Algonquin College Graphic Design Program Computer Graphics Course Curriculum Algonquin College Graphic Design Program Computer Graphics Course Curriculum

Fillable Forms

Apps Used: Adobe InDesign Adobe Acrobat

Creating a fillable form using the Acrobat PDF format is a reliable, flexible and versatile way to have forms distributed and signed. We'll explore this functionality today.

This is a formative assignment

That means that you'll be learning and practising new software skills. This assignment contributes to your final grade in the course. This work will be graded as either:

Complete Incomplete

If needed, I will provide written feedback on your performance.

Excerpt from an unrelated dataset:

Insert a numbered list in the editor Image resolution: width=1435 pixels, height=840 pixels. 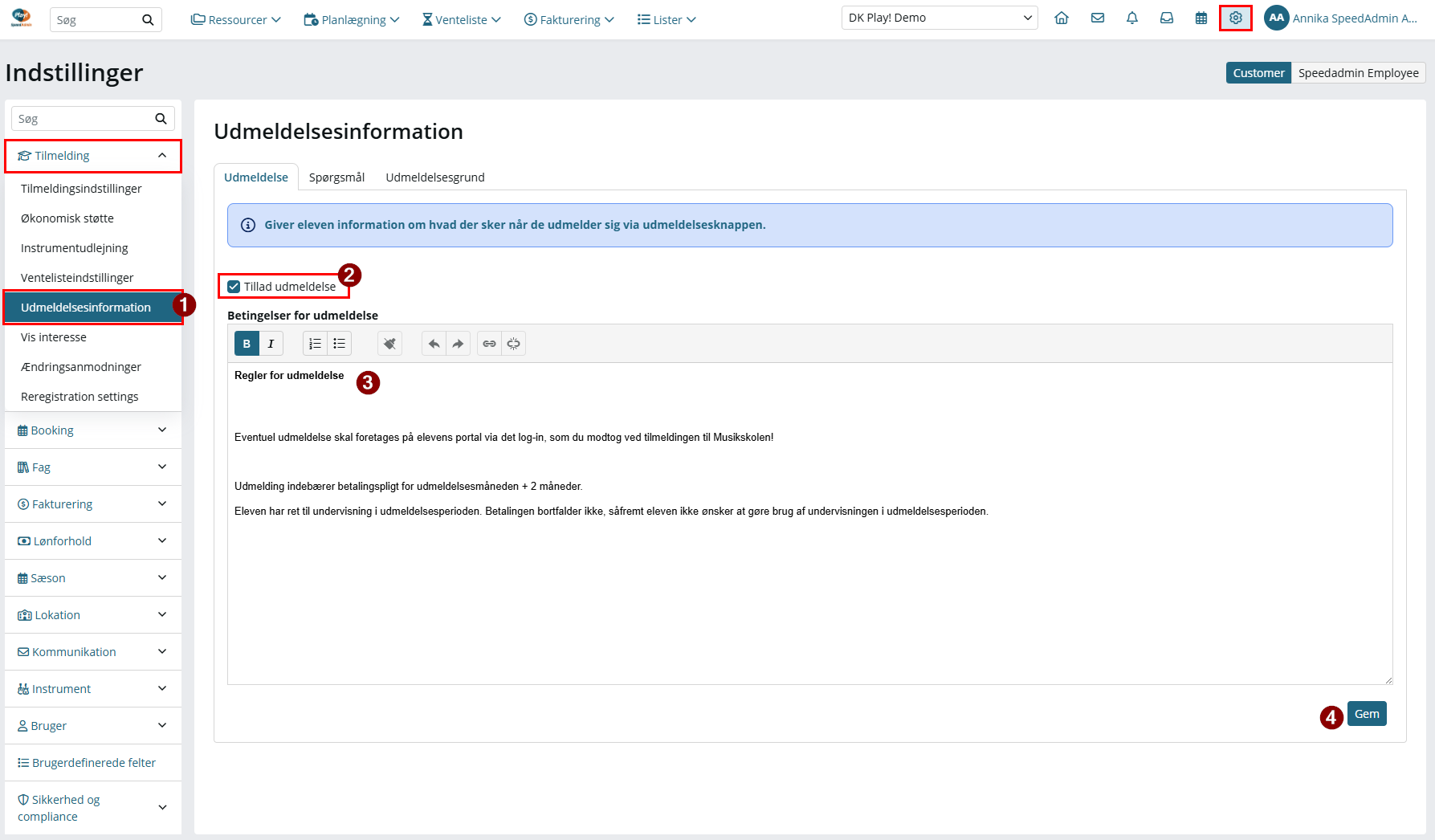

There are many great reasons for using Acrobat forms rather than paper forms. First of all, they’re more ecological. It’s a great idea to make Acorbat forms part of a paperless workflow. Respondents don’t need to copy or fax forms. The recipient of the response data gets information which is manipulated much more easily. These are all great benefits of working digitally rather than with paper.

You can use Acrobat forms for such things as:

Formative Activity

The Acrobat Forms Workflow

We create forms from existing documents. Acrobat cannot create a form from scratch. You can use applications like Microsoft Word, Excel, or Adobe InDesign. These applications have functions to export a document as a PDF, which can then be converted to a fillable form. You’ll need to explore your application of choice to learn how to produce a PDF document from your native form document.


If you’re on a Mac, you can create a PDF document any application using the Print dialogue. There’s a menu at the bottom-right corner which includes a PDF creation option.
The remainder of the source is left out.